AINSA v. UNITED STATES.

APPEAL FROM THE COURT OF PRIVATE LAND CLAIMS.

No. 429. Argued October 25, 28, 1895. - Decided March 2, 1896.

In order to the confirmation of a Mexican grant by the Court of Private Land Claims, it must appear not only that the title was lawfully and regularly derived, but that, if the grant were not complete and perfect, the claimant could, by right and not by grace, have demanded that it should be made perfect by the former government, had the territory not been acquired by the United States; and by the treaty no grant could be considered obligatory which had not been theretofore located.

The grant under which the plaintiff in error claims was a grant of a specific quantity of land, to wit: seven and a half sitios and two scant caballerios within exterior boundaries, and not a grant of the entire eighteen leagues contained within those exterior boundaries; and as location was a prerequisite to any action by the Court of Private Land Claims, and as the grant had not been located at the date of the Gadsden treaty, it cannot be confirmed.
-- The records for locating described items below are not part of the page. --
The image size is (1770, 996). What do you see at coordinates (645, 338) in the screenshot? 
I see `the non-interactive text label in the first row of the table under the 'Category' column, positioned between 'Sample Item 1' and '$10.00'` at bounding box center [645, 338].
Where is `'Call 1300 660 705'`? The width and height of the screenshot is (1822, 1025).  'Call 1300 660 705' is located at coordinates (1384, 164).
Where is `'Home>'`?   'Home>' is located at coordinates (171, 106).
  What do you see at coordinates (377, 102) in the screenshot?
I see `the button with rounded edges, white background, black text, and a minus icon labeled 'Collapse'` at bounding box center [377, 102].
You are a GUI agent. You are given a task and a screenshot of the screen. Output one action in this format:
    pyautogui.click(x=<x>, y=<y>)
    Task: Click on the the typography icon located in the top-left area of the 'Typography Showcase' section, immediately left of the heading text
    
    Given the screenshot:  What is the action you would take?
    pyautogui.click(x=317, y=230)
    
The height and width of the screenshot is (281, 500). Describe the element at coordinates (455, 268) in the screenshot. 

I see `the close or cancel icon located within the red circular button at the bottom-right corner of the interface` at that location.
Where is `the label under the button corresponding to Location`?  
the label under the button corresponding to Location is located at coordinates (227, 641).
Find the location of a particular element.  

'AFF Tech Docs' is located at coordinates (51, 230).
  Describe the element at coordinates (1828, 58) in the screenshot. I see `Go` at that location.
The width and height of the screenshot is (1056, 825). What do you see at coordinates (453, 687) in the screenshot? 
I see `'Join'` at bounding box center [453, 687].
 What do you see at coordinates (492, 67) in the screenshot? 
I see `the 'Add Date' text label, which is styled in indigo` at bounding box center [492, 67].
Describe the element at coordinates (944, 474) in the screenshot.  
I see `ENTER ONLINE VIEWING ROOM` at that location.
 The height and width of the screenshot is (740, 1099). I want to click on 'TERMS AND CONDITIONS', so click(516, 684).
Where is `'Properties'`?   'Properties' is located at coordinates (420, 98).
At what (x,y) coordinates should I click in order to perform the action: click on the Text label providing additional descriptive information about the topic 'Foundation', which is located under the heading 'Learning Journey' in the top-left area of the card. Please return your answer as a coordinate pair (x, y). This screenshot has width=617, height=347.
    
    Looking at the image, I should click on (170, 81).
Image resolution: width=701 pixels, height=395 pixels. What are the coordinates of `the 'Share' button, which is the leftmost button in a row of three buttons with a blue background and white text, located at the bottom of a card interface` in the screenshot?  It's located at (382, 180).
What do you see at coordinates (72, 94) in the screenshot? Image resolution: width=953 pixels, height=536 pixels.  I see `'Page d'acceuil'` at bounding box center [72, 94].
THIS was a proceeding on behalf of the United States, instituted by direction of the Attorney General, in the Court of Private Land Claims, under the third clause of section eight of the act of March 3, 1891, c. 539, 26 Stat. 854. The petition alleged that defendants were asserting a claim to the premises in dispute under an alleged Mexican land grant by virtue of the treaty of December 30, 1853, known as the "Gadsden Purchase," and that the title of defendants and each of them. was open to question in several particulars set out in the petition. And it was prayed that the defendants be notified to

Statement of the Case.

show cause why the alleged grant should not be declared null and void, and that the title to said land might be quieted and forever settled, and for general relief.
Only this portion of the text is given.